Transition probabilities matrix of Markov Chain in the fatigue crack growth model

• Published in: AIP conference proceedings Vol. 1782; no. 1
• Main Authors: Nopiah, Zulkifli Mohd, Januri, Siti Sarah, Ariffin, Ahmad Kamal, Masseran, Nurulkamal, Abdullah, Shahrum
• Format: Journal Article Conference Proceeding
• Language: English
• Published: Melville American Institute of Physics 25.10.2016
• Subjects: Crack propagation; Fatigue failure; Fatigue life; Fracture mechanics; Growth models; Markov analysis; Markov chains; Probability; Transition probabilities
• ISSN: 0094-243X; 1551-7616
• DOI: 10.1063/1.4966055

Markov model is one of the reliable method to describe the growth of the crack from the initial until fracture phase.
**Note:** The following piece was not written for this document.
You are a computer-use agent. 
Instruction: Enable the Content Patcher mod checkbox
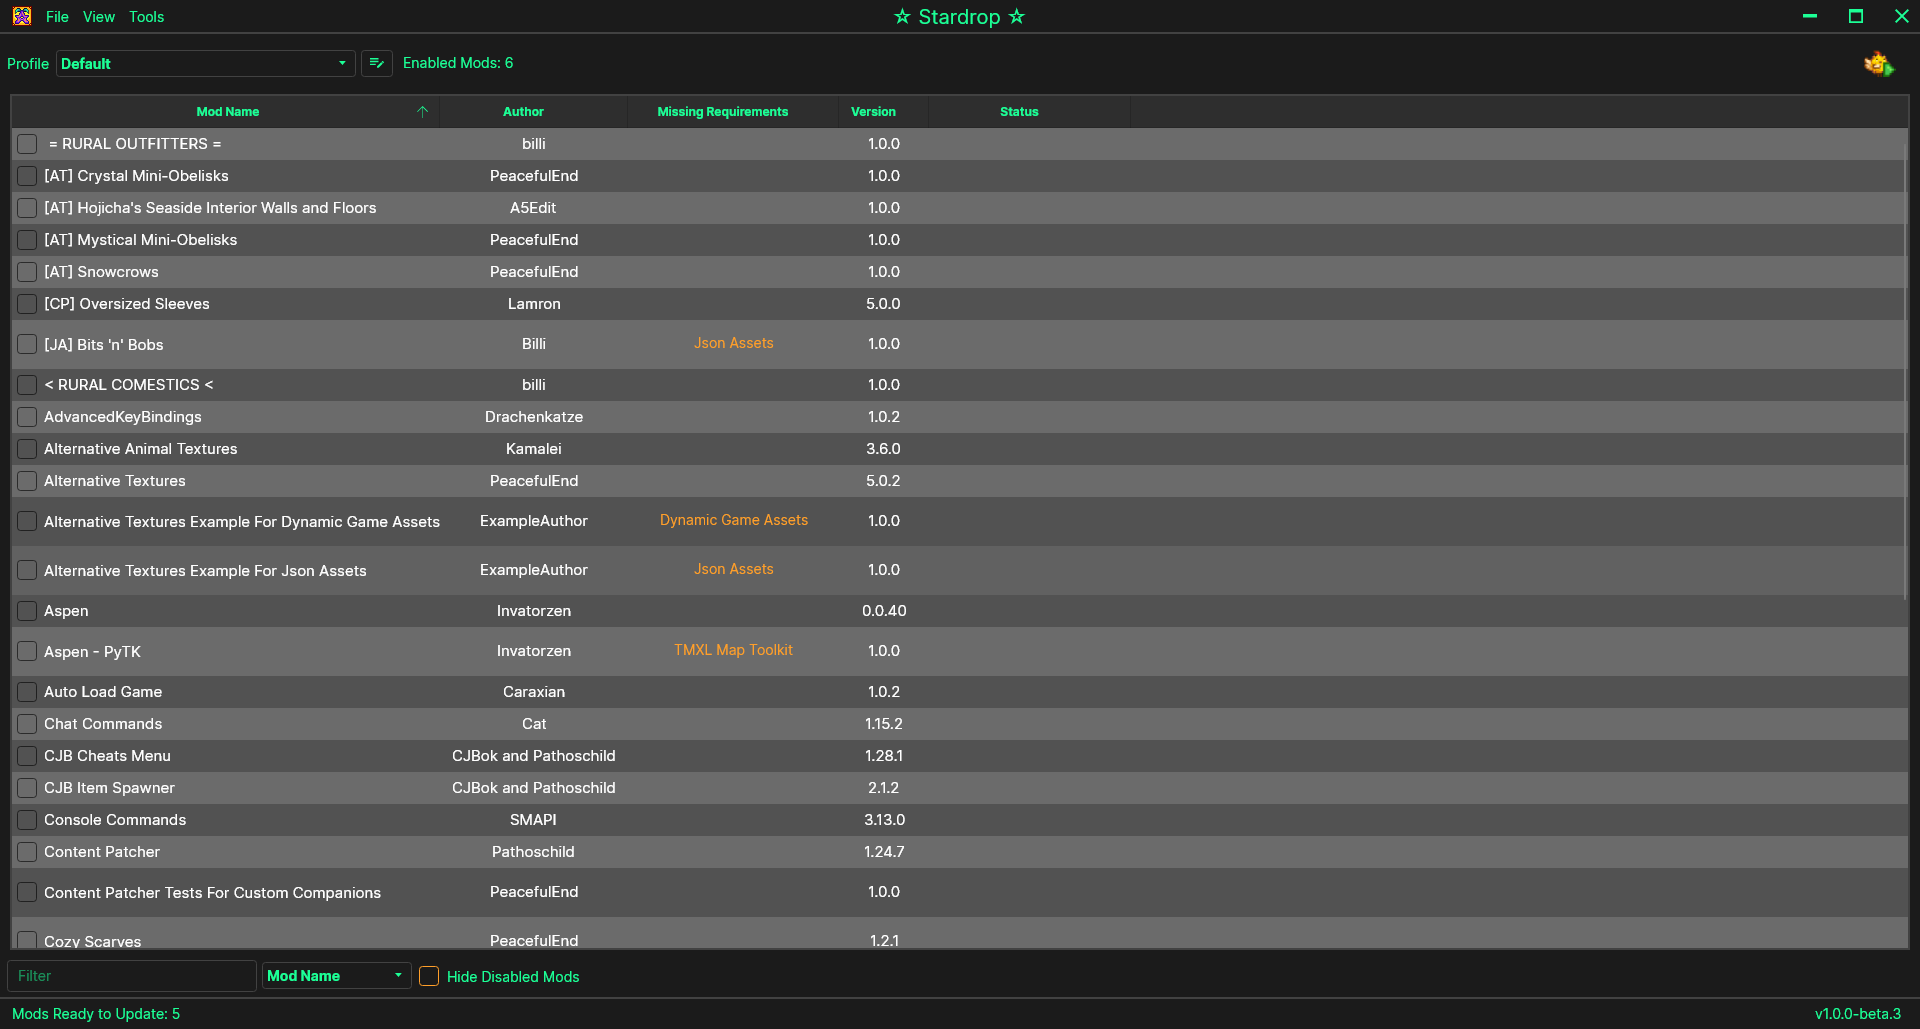[x=27, y=852]
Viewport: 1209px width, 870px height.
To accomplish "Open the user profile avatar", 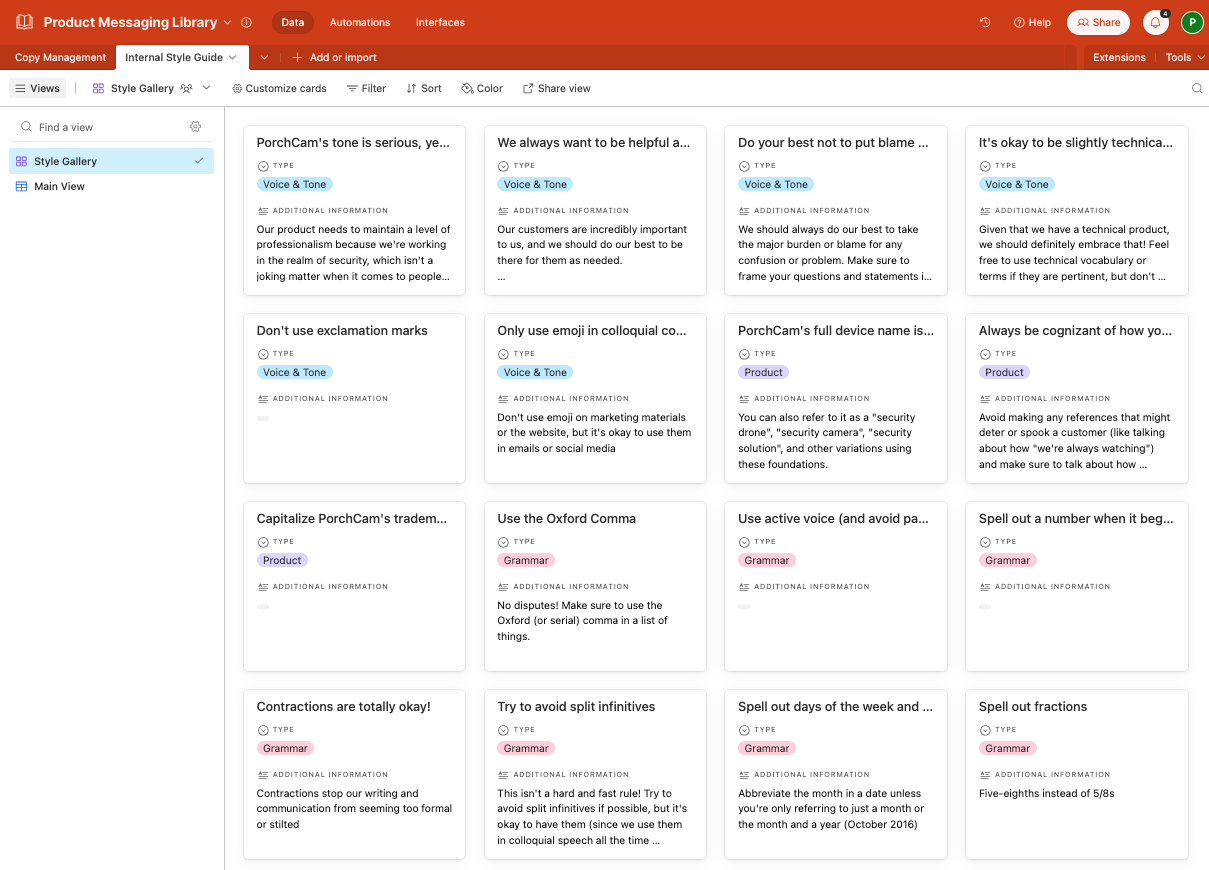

One of the important subjects in the crack growth models is to obtain the transition probability matrix of the fatigue. Determining probability transition matrix is important in Markov Chain model for describing probability behaviour of fatigue life in the structure. In this paper, we obtain transition probabilities of a Markov chain based on the Paris law equation to describe the physical meaning of fatigue crack growth problem. The results show that the transition probabilities are capable to calculate the probability of damage in the future with the possibilities of comparing each stage between time.